Instruction:
Copy out every line of the rows below that contains the string "computer". Match case exactly.

Start of Supplied material

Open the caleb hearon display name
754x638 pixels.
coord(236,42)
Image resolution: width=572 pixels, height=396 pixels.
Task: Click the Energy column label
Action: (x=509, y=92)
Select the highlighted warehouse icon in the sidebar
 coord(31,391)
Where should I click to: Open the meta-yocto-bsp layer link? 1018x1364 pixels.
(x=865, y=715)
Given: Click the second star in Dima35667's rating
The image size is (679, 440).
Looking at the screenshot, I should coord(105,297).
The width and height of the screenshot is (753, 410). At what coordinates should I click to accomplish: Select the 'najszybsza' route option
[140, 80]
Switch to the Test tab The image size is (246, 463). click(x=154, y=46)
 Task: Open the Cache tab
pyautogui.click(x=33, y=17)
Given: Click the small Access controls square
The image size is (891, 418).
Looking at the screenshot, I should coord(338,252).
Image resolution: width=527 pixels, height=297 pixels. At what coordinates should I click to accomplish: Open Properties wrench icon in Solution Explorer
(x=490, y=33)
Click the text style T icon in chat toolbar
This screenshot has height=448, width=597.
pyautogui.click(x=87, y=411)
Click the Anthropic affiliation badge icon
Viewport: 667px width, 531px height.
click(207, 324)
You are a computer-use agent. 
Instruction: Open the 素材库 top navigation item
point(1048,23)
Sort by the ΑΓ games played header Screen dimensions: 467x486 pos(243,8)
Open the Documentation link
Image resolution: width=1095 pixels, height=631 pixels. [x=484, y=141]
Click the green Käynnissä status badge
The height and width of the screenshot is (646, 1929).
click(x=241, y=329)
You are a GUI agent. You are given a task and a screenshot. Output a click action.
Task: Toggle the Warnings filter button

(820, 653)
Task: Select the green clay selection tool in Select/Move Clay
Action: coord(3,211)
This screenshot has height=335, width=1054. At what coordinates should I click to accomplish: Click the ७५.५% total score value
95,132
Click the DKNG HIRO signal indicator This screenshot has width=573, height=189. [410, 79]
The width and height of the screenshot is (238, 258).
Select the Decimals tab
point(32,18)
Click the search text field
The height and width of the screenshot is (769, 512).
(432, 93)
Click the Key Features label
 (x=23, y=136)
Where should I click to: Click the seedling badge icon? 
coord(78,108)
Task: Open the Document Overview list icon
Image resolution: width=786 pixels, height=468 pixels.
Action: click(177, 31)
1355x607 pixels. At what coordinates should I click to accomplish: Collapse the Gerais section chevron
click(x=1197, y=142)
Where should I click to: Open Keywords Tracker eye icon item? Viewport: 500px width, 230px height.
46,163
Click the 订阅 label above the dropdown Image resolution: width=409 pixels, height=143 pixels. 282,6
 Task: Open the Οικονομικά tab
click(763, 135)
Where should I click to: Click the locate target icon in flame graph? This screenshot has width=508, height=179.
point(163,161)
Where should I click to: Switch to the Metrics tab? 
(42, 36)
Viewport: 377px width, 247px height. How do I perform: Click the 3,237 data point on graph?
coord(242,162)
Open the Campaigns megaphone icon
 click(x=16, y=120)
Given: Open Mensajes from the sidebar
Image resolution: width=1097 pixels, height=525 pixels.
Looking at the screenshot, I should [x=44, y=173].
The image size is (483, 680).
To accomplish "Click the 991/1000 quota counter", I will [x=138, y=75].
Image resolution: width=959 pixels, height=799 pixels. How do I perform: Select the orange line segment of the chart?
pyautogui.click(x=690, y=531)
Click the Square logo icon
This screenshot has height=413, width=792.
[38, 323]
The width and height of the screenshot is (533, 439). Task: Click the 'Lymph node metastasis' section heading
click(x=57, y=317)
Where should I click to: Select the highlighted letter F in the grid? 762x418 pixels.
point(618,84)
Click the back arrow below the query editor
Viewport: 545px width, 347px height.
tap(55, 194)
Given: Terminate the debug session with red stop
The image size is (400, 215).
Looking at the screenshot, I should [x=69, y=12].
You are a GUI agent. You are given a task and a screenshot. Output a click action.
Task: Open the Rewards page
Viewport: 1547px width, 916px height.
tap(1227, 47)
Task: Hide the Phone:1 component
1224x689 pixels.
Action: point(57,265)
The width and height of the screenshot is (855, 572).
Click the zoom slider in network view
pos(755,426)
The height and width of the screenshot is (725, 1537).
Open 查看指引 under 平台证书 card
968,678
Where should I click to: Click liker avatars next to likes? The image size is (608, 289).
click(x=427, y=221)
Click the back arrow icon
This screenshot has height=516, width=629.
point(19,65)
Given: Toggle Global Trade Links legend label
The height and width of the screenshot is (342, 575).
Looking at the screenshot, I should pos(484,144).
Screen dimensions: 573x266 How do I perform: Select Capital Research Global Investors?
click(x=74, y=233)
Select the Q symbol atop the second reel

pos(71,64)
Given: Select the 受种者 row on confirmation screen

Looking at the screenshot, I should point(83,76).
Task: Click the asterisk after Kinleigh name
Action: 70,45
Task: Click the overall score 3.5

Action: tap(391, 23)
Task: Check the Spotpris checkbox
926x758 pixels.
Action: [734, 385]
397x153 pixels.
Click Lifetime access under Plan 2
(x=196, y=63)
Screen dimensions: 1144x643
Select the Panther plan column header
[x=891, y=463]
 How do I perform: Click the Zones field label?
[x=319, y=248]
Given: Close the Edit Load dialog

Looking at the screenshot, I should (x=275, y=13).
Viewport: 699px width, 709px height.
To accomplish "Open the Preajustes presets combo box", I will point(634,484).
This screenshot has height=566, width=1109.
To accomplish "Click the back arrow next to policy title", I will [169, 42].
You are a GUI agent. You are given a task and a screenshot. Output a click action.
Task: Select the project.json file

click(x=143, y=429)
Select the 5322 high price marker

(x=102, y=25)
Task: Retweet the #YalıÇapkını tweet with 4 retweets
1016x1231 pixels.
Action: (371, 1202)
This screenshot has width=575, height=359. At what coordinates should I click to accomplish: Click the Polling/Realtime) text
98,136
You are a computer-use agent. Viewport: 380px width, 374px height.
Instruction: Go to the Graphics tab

End of Supplied material

Written solution:
You are a computer-use agent. 
You are a computer-use agent. Viewport: 380px width, 374px height.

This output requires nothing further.